* **PROBLEM**
Only the lines from the top of the material through the line containing "eg: gmail, yahoo, hotmail (80, 1390)" should be restated, each one exactly.

** THE DATA follows **

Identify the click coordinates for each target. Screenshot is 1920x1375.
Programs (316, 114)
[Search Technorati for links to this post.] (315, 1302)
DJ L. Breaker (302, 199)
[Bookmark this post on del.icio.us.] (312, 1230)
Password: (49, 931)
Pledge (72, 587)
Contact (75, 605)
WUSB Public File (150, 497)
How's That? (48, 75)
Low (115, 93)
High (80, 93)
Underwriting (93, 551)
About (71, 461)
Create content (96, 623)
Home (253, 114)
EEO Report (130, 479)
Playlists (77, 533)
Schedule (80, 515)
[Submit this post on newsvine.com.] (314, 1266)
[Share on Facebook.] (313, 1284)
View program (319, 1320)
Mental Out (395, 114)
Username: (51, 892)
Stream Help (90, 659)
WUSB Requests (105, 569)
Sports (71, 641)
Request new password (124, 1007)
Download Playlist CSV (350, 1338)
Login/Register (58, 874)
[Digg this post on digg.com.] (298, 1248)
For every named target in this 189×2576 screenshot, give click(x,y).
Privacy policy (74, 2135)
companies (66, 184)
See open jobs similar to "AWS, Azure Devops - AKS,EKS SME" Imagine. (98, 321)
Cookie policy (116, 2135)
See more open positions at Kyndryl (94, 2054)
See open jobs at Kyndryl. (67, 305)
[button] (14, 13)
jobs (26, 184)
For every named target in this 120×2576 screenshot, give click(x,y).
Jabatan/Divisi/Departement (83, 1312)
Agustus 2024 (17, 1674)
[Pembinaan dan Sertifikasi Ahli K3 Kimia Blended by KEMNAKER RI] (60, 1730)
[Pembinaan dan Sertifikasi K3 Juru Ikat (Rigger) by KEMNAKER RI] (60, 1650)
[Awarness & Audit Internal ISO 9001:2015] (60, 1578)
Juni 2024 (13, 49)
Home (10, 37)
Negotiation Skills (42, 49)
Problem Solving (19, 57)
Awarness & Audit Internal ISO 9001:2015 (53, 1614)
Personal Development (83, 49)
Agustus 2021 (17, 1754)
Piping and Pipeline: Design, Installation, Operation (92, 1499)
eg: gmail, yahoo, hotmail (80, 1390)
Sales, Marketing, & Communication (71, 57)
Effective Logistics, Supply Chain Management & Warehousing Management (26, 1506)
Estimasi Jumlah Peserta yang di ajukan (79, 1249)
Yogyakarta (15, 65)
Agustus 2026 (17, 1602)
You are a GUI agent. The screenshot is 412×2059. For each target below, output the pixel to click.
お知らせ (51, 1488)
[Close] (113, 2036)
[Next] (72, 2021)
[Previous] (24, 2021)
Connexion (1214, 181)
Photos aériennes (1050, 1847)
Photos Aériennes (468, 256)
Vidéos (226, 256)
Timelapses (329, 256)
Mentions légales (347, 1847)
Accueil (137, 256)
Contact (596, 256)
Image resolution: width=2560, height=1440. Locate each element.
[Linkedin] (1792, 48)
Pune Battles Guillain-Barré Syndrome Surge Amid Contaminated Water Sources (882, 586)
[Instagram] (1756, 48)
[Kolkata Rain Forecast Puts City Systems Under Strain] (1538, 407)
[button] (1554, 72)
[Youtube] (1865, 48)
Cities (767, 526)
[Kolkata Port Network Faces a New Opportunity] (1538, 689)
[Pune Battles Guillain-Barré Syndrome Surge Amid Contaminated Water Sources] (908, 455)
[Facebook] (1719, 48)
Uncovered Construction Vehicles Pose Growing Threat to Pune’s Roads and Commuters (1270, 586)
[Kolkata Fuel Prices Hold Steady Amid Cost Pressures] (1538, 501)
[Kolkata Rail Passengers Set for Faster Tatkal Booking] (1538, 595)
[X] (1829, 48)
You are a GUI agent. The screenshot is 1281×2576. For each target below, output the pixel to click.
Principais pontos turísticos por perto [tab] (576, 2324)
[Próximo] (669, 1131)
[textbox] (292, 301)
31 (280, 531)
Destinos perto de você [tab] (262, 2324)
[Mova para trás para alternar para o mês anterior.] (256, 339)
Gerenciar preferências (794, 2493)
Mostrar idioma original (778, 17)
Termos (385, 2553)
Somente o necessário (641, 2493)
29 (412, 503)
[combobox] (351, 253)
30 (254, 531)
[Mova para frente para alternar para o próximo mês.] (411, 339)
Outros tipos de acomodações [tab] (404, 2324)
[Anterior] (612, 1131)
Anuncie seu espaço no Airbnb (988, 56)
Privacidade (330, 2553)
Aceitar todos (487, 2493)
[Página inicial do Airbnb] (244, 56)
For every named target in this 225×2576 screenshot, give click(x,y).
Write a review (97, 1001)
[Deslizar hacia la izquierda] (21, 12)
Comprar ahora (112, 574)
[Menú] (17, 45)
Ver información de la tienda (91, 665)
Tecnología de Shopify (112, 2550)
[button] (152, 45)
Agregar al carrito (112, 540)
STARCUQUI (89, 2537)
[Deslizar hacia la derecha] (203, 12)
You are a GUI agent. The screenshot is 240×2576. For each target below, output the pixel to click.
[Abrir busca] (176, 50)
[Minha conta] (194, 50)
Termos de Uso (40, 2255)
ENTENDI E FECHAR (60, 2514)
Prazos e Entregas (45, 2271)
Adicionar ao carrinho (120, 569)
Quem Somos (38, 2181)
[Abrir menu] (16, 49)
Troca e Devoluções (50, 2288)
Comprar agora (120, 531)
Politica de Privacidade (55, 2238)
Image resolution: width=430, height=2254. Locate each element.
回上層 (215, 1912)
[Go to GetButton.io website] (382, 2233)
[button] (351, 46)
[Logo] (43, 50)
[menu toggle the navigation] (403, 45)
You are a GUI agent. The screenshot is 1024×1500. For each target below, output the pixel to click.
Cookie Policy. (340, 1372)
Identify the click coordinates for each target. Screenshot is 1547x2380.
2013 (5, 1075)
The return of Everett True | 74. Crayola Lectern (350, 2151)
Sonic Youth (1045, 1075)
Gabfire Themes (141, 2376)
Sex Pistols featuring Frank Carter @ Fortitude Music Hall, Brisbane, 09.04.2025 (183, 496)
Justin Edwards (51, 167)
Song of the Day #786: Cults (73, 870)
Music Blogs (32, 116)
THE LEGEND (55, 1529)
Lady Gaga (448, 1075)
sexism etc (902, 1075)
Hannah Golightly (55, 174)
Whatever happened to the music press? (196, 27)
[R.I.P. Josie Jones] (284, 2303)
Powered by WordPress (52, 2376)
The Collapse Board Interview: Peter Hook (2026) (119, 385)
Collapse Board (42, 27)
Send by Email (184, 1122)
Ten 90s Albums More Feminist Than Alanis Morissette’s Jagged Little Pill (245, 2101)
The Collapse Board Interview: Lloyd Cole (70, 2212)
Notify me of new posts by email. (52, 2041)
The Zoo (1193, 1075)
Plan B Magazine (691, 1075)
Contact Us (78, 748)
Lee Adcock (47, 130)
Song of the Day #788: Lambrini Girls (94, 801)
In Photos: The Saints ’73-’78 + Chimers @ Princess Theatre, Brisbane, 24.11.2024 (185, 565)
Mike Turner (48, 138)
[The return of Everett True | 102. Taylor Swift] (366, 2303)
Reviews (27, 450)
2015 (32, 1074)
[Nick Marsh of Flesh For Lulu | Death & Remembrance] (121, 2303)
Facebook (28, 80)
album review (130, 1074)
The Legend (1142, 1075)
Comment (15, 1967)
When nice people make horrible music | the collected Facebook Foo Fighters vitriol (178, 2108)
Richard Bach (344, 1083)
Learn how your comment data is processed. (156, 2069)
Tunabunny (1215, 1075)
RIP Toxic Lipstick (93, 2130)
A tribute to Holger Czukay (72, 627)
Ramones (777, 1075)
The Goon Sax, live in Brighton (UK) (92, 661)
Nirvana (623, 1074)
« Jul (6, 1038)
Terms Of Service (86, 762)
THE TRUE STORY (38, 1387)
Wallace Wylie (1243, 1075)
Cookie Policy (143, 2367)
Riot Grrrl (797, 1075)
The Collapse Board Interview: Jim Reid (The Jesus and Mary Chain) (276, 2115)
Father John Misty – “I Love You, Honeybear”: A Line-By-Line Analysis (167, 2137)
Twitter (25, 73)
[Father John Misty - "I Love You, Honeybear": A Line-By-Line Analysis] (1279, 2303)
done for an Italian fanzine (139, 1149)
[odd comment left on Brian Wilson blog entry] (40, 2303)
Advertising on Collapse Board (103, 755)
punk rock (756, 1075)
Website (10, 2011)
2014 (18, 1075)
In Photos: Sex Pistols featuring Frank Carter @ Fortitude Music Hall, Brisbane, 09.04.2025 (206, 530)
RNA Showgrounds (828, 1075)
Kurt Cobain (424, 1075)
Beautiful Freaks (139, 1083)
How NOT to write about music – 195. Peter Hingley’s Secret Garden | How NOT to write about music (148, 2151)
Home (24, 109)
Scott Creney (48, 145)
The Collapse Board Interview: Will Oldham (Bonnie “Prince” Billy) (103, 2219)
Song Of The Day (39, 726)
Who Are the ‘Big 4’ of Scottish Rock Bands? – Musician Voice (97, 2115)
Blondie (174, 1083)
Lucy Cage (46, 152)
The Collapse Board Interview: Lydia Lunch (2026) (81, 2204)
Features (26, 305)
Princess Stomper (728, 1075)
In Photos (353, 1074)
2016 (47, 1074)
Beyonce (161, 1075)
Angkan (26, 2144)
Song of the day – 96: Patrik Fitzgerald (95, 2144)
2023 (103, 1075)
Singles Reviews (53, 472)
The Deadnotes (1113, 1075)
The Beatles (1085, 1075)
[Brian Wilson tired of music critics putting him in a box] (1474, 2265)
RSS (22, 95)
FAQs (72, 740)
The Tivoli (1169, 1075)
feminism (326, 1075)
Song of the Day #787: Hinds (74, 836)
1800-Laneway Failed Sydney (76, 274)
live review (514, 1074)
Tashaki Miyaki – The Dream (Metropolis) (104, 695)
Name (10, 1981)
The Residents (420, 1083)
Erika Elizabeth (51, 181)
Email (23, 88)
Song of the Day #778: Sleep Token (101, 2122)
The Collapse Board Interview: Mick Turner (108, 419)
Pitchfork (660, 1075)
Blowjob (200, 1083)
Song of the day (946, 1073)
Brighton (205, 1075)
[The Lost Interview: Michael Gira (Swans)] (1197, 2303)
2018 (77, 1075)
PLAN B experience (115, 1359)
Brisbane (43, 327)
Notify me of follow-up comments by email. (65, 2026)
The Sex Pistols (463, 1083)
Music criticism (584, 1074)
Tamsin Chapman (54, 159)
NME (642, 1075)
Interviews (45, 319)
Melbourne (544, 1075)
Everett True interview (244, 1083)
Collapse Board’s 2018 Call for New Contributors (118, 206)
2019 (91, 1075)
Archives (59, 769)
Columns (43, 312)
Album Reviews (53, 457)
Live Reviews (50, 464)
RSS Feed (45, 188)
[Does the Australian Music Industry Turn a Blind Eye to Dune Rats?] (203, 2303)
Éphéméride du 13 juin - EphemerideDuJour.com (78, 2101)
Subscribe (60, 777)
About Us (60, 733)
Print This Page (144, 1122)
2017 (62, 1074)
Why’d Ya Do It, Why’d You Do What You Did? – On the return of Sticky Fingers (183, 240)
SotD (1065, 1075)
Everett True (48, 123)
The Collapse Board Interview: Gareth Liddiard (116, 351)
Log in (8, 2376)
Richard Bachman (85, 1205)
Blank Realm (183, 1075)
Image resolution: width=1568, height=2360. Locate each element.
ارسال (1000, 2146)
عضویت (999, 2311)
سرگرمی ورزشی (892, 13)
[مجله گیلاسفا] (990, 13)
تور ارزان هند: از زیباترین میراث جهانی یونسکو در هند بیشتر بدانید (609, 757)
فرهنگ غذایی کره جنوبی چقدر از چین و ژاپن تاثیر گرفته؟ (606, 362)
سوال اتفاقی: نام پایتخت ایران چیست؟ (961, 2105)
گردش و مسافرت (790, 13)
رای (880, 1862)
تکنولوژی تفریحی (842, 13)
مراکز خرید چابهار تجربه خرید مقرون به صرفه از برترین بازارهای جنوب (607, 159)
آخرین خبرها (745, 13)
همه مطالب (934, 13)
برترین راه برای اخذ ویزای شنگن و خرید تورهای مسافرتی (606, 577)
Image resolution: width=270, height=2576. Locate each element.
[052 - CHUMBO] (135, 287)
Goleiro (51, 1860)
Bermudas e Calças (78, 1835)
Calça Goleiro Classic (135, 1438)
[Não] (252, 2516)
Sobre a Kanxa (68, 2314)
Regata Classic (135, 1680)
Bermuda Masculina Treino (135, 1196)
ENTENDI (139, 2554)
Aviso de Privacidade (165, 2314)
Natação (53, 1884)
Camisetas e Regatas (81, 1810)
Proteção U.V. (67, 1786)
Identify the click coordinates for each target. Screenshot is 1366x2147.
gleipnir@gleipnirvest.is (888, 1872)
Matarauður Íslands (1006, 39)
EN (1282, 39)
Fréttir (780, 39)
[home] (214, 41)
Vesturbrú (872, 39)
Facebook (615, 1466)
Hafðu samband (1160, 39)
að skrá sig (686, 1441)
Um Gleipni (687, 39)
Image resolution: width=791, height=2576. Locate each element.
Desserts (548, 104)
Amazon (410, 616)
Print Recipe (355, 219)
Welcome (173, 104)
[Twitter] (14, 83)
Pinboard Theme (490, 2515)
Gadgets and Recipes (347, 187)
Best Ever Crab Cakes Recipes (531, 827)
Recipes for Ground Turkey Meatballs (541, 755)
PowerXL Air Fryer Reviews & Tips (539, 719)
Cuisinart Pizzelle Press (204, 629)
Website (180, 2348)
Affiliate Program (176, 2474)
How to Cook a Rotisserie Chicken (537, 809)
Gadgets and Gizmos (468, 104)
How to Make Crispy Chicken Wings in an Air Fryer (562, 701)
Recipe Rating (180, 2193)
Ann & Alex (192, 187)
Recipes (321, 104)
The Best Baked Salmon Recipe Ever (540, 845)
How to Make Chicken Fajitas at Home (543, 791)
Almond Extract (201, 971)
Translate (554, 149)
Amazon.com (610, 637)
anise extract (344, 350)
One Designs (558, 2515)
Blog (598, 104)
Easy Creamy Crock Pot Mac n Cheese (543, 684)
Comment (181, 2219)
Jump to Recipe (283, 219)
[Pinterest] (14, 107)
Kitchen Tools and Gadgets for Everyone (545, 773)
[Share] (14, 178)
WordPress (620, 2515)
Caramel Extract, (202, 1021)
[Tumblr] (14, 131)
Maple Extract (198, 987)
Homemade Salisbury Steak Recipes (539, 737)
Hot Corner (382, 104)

** End of THE DATA **

* **ANSWER BELOW**
Identify the click coordinates for each target. Screenshot is 1920x1375.
Programs (316, 114)
[Search Technorati for links to this post.] (315, 1302)
DJ L. Breaker (302, 199)
[Bookmark this post on del.icio.us.] (312, 1230)
Password: (49, 931)
Pledge (72, 587)
Contact (75, 605)
WUSB Public File (150, 497)
How's That? (48, 75)
Low (115, 93)
High (80, 93)
Underwriting (93, 551)
About (71, 461)
Create content (96, 623)
Home (253, 114)
EEO Report (130, 479)
Playlists (77, 533)
Schedule (80, 515)
[Submit this post on newsvine.com.] (314, 1266)
[Share on Facebook.] (313, 1284)
View program (319, 1320)
Mental Out (395, 114)
Username: (51, 892)
Stream Help (90, 659)
WUSB Requests (105, 569)
Sports (71, 641)
Request new password (124, 1007)
Download Playlist CSV (350, 1338)
Login/Register (58, 874)
[Digg this post on digg.com.] (298, 1248)
For every named target in this 189×2576 screenshot, give click(x,y).
Privacy policy (74, 2135)
companies (66, 184)
See open jobs similar to "AWS, Azure Devops - AKS,EKS SME" Imagine. (98, 321)
Cookie policy (116, 2135)
See more open positions at Kyndryl (94, 2054)
See open jobs at Kyndryl. (67, 305)
[button] (14, 13)
jobs (26, 184)
For every named target in this 120×2576 screenshot, give click(x,y).
Jabatan/Divisi/Departement (83, 1312)
Agustus 2024 (17, 1674)
[Pembinaan dan Sertifikasi Ahli K3 Kimia Blended by KEMNAKER RI] (60, 1730)
[Pembinaan dan Sertifikasi K3 Juru Ikat (Rigger) by KEMNAKER RI] (60, 1650)
[Awarness & Audit Internal ISO 9001:2015] (60, 1578)
Juni 2024 (13, 49)
Home (10, 37)
Negotiation Skills (42, 49)
Problem Solving (19, 57)
Awarness & Audit Internal ISO 9001:2015 (53, 1614)
Personal Development (83, 49)
Agustus 2021 (17, 1754)
Piping and Pipeline: Design, Installation, Operation (92, 1499)
eg: gmail, yahoo, hotmail (80, 1390)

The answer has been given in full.